WHAT YOU NEED TO DO: Copy the rows below word for word, keeping every line, character, and space unchanged.

※

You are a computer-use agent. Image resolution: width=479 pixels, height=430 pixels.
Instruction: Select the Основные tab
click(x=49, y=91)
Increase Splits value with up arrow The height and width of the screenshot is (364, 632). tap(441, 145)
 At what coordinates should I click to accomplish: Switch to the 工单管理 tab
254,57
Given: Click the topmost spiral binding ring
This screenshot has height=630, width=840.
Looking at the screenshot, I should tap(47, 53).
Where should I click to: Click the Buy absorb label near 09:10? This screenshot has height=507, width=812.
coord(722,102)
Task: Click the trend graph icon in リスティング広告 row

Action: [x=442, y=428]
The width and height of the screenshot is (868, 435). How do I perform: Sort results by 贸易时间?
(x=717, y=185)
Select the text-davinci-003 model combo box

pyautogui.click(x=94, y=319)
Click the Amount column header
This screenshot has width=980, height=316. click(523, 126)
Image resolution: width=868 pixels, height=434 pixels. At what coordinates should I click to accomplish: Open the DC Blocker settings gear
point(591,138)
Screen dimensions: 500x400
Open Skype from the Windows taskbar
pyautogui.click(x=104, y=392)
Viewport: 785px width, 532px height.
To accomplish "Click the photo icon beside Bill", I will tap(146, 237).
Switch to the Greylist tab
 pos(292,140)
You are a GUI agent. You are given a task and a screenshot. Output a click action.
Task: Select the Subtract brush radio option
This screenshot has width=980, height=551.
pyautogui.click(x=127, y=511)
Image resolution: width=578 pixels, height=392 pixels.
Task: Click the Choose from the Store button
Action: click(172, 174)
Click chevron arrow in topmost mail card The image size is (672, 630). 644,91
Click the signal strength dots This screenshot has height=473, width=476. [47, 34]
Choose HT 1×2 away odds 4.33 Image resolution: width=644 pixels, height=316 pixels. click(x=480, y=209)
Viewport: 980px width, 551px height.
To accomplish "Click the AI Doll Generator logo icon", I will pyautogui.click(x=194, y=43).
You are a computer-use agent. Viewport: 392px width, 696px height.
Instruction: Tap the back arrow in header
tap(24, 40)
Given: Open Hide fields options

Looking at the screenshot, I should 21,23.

※

RESULT FOR THIS TASK:
You are a computer-use agent. Image resolution: width=479 pixels, height=430 pixels.
Instruction: Select the Основные tab
click(x=49, y=91)
Increase Splits value with up arrow The height and width of the screenshot is (364, 632). tap(441, 145)
 At what coordinates should I click to accomplish: Switch to the 工单管理 tab
254,57
Given: Click the topmost spiral binding ring
This screenshot has height=630, width=840.
Looking at the screenshot, I should tap(47, 53).
Where should I click to: Click the Buy absorb label near 09:10? This screenshot has height=507, width=812.
coord(722,102)
Task: Click the trend graph icon in リスティング広告 row

Action: [x=442, y=428]
The width and height of the screenshot is (868, 435). How do I perform: Sort results by 贸易时间?
(x=717, y=185)
Select the text-davinci-003 model combo box

pyautogui.click(x=94, y=319)
Click the Amount column header
This screenshot has width=980, height=316. click(523, 126)
Image resolution: width=868 pixels, height=434 pixels. At what coordinates should I click to accomplish: Open the DC Blocker settings gear
point(591,138)
Screen dimensions: 500x400
Open Skype from the Windows taskbar
pyautogui.click(x=104, y=392)
Viewport: 785px width, 532px height.
To accomplish "Click the photo icon beside Bill", I will tap(146, 237).
Switch to the Greylist tab
 pos(292,140)
You are a GUI agent. You are given a task and a screenshot. Output a click action.
Task: Select the Subtract brush radio option
This screenshot has width=980, height=551.
pyautogui.click(x=127, y=511)
Image resolution: width=578 pixels, height=392 pixels.
Task: Click the Choose from the Store button
Action: click(172, 174)
Click chevron arrow in topmost mail card The image size is (672, 630). 644,91
Click the signal strength dots This screenshot has height=473, width=476. [47, 34]
Choose HT 1×2 away odds 4.33 Image resolution: width=644 pixels, height=316 pixels. click(x=480, y=209)
Viewport: 980px width, 551px height.
To accomplish "Click the AI Doll Generator logo icon", I will pyautogui.click(x=194, y=43).
You are a computer-use agent. Viewport: 392px width, 696px height.
Instruction: Tap the back arrow in header
tap(24, 40)
Given: Open Hide fields options

Looking at the screenshot, I should 21,23.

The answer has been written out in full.